» **Source excerpt**:
= = =

Not only do the biographies of the protagonists represent an attempt to completely disconnect racism and sexism from class, but racism and sexism are portrayed as a series of extremely traumatic events rather than as insidious daily realities. For example, we do not see the police harassment many young black men experience daily, but only their murder by the police. We do not see how sexism plays out in a woman’s other intimate relationships (where incidentally, most rapes also happen), but only her rape by a stranger. And certainly in neither film do we see the way gender and race are materially grounded, the racialised and gendered structures of the division of labour. 

Not only the goodies but also the baddies are decontextualized. They are two dimensional caricatures of prejudiced and ignorant individuals who adhere to a pervasive sick culture which entails wielding power over a specific group of people – rape culture and white supremacy. Any interest in exploring the material realities that underlie and support  these “cultures” is completely lacking. Thus the only real explanation we get for these traumatic events is that the baddies are bad.

= = =

» **Exercise details**:
Write out the section of the film critique that begins with "Not only do" and ends after "division of labour.". Rely only on the critique above.

= = =

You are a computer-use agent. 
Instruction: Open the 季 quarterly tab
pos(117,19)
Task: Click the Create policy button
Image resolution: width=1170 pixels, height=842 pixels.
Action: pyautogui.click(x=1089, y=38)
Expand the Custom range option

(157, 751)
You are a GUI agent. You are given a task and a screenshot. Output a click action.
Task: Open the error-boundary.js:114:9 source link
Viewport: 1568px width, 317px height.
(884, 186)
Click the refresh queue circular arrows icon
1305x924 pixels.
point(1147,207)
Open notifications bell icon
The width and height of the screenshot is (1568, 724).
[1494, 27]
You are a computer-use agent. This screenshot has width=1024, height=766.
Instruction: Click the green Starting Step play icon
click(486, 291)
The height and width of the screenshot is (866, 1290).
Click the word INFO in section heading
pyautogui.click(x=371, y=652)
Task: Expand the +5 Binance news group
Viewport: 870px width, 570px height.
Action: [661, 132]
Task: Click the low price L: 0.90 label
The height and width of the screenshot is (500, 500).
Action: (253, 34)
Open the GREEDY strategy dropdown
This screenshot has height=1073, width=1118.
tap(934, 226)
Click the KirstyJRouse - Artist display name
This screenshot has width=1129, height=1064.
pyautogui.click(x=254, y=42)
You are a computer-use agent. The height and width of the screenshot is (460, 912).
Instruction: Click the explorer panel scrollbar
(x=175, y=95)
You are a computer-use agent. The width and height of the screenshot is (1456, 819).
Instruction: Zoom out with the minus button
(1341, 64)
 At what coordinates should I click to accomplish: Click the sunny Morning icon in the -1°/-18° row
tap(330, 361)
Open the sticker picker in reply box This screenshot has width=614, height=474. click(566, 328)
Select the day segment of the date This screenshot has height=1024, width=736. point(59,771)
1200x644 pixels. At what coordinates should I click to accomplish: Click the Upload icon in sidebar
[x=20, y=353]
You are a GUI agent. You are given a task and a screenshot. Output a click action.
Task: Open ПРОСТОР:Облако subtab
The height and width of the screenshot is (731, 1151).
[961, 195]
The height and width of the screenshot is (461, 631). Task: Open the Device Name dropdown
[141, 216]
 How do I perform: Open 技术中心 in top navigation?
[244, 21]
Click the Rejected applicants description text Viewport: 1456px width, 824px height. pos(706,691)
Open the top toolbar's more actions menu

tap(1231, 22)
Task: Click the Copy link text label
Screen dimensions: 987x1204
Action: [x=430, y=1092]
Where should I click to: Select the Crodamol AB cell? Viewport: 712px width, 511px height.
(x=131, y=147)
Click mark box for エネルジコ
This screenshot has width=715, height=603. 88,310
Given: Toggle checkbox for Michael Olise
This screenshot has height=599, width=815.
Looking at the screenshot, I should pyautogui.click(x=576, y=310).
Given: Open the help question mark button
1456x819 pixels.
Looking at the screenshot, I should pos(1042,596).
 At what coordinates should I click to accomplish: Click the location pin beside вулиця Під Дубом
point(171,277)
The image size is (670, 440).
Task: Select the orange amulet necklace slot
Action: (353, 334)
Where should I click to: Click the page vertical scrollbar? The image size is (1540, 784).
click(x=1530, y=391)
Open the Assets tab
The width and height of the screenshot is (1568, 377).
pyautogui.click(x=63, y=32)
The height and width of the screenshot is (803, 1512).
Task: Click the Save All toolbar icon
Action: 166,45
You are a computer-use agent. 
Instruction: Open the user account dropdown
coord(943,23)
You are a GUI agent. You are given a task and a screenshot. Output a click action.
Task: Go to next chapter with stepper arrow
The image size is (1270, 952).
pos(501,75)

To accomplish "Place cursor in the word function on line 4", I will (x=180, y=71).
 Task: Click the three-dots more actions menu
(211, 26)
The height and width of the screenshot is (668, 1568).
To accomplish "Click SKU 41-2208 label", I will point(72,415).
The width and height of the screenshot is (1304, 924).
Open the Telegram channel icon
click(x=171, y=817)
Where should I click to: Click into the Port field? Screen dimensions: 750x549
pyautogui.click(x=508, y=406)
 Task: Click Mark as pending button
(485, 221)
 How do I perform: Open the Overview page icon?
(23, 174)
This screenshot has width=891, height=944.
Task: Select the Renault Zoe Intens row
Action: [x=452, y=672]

= = =

» **Exercise output**:
Not only do the biographies of the protagonists represent an attempt to completely disconnect racism and sexism from class, but racism and sexism are portrayed as a series of extremely traumatic events rather than as insidious daily realities. For example, we do not see the police harassment many young black men experience daily, but only their murder by the police. We do not see how sexism plays out in a woman’s other intimate relationships (where incidentally, most rapes also happen), but only her rape by a stranger. And certainly in neither film do we see the way gender and race are materially grounded, the racialised and gendered structures of the division of labour.